-------- SOURCE MATERIAL
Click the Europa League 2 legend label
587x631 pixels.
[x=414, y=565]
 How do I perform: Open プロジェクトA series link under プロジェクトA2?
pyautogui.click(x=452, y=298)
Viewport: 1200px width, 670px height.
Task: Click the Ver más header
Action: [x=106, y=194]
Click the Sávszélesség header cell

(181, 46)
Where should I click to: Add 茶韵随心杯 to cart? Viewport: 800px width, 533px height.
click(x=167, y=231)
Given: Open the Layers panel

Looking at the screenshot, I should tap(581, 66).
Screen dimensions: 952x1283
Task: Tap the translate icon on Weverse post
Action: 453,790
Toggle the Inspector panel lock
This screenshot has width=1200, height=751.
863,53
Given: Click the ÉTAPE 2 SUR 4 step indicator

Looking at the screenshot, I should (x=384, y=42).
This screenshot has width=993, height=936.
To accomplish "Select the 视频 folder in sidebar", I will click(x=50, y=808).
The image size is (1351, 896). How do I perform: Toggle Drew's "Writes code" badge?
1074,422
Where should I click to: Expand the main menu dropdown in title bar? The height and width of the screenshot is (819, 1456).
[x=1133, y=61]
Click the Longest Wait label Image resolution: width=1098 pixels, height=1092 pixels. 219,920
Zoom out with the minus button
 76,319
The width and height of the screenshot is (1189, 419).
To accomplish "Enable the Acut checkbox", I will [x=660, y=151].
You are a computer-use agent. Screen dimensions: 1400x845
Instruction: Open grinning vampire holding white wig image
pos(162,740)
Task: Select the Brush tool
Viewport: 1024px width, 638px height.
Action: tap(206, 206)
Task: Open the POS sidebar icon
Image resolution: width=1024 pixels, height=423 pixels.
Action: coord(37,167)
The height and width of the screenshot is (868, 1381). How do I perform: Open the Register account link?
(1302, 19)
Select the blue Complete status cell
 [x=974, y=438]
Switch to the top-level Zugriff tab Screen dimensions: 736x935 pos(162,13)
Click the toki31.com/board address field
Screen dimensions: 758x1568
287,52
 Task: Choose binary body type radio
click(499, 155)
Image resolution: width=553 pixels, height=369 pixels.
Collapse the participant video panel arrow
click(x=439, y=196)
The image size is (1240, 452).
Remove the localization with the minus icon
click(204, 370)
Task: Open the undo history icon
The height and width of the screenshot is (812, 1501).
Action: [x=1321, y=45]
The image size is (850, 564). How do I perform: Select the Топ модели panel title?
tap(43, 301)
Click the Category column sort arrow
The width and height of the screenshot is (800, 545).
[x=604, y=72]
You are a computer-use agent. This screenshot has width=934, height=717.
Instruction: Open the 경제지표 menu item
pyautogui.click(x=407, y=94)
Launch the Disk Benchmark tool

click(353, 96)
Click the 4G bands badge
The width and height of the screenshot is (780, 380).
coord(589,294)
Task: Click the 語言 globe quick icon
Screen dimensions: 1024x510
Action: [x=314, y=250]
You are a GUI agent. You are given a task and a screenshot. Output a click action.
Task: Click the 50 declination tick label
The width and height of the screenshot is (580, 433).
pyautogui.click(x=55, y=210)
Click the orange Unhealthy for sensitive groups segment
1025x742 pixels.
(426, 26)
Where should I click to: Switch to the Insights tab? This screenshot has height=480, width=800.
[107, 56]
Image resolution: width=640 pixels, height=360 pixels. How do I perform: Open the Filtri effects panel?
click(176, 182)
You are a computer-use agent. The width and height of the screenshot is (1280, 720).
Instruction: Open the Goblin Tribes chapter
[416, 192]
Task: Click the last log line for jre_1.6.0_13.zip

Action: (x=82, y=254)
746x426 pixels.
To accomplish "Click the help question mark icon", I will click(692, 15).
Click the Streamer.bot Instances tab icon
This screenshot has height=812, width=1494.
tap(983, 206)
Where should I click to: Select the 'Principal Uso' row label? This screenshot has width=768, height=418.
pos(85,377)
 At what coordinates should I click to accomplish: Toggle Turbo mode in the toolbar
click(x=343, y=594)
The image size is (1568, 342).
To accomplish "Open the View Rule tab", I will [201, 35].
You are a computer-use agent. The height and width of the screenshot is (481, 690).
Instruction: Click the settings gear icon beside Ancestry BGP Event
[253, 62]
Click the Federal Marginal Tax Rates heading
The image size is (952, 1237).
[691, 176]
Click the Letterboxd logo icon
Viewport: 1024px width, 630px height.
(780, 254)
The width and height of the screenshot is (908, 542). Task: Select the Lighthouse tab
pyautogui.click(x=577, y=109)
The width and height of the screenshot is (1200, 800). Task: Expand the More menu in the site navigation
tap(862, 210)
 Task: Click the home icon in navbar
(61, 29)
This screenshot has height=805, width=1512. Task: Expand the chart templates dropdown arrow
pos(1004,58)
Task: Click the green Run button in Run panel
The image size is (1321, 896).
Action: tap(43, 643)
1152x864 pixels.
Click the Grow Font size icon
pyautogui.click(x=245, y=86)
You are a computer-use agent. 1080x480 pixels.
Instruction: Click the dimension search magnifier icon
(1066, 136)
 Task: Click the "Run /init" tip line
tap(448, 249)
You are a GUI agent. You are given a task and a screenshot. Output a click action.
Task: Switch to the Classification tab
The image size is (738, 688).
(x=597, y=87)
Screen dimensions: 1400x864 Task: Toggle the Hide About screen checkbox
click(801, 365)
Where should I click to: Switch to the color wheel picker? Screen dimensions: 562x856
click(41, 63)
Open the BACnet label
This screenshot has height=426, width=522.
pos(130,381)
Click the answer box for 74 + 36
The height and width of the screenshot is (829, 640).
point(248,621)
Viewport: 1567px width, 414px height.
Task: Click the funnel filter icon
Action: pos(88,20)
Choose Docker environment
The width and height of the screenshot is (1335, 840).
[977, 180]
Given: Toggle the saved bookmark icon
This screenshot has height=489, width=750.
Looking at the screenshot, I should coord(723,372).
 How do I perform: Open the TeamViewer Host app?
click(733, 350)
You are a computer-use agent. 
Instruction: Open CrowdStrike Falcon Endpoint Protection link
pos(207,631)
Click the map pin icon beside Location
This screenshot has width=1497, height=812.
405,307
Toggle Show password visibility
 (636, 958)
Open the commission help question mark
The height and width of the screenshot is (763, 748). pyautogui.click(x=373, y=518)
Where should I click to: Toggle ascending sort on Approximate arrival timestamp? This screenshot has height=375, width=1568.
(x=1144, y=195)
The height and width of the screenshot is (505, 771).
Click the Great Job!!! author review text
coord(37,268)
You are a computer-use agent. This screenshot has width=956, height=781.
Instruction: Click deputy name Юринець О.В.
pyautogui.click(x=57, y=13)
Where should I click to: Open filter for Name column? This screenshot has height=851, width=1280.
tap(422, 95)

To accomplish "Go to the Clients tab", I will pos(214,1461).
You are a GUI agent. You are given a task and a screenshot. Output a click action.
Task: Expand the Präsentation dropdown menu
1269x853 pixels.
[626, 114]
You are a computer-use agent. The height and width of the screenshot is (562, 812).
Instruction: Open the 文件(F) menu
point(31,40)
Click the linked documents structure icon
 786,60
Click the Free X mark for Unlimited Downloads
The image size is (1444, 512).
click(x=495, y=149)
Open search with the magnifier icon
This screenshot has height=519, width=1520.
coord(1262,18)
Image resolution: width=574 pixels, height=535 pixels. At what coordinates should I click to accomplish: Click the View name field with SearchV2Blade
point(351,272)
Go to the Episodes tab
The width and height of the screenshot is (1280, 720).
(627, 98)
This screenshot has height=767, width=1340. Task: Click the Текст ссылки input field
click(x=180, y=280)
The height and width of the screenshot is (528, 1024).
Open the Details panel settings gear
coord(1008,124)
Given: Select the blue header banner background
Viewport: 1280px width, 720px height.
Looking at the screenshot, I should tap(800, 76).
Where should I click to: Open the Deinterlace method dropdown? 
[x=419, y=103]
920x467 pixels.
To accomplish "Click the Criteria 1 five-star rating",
----------------
▶ [WHAT TO DO]:
Could you print the lines of the records above from the one containing "Viewport: 1280px width, 720px height." through the last, exactly and with no additions?

▶ [TASK OUTPUT]:
Viewport: 1280px width, 720px height.
Looking at the screenshot, I should tap(800, 76).
Where should I click to: Open the Deinterlace method dropdown? 
[x=419, y=103]
920x467 pixels.
To accomplish "Click the Criteria 1 five-star rating",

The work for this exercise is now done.